[Source extract]

A common interface is added to get performance stats reporting
support for nvdimm devices. Added interface defines supported
event list, config fields for the event attributes and their
corresponding bit values which are exported via sysfs.

Interface also added support for pmu register/unregister functions,
cpu hotplug feature along with macros for handling events addition
via sysfs. It adds attribute groups for format, cpumask and events
to the pmu structure.

User could use the standard perf tool to access perf events exposed
via nvdimm pmu.

[Work instructions]
A. According to the nvdimm note, which tool can users use to access the perf events exposed via the nvdimm pmu?
B. Alter a passage of the nvdimm note: start at the words "A common interface" and end after "via nvdimm pmu.", putting "debugfs" in place of "sysfs".
C. Which attribute groups does the nvdimm note say are added to the pmu structure?

[Collected material]

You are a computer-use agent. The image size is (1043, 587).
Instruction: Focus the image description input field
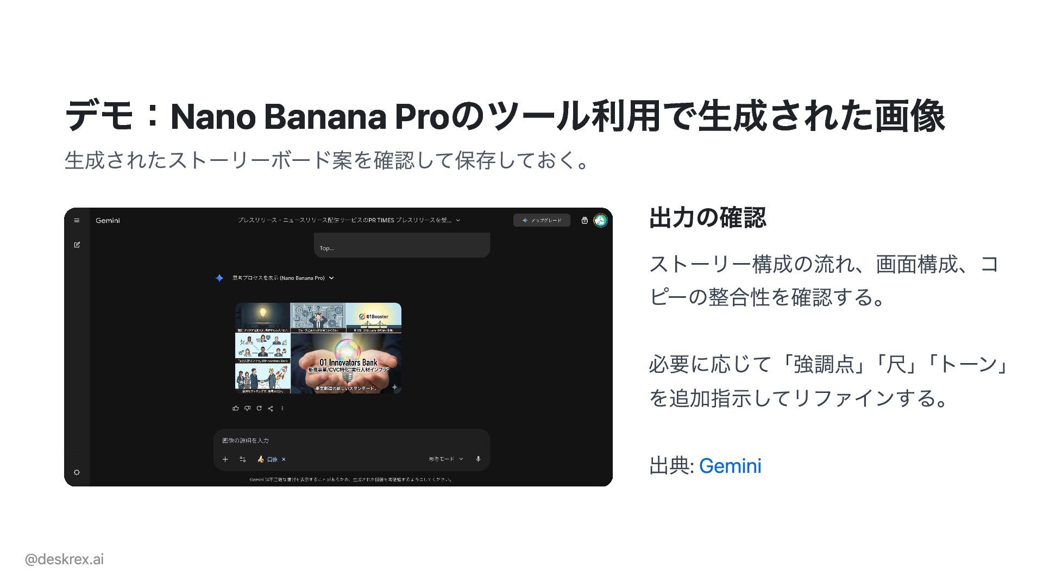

[Per-task outputs]
A. The standard perf tool.

B.
A common interface is added to get performance stats reporting
support for nvdimm devices. Added interface defines supported
event list, config fields for the event attributes and their
corresponding bit values which are exported via debugfs.

Interface also added support for pmu register/unregister functions,
cpu hotplug feature along with macros for handling events addition
via debugfs. It adds attribute groups for format, cpumask and events
to the pmu structure.

User could use the standard perf tool to access perf events exposed
via nvdimm pmu.

C. format, cpumask, events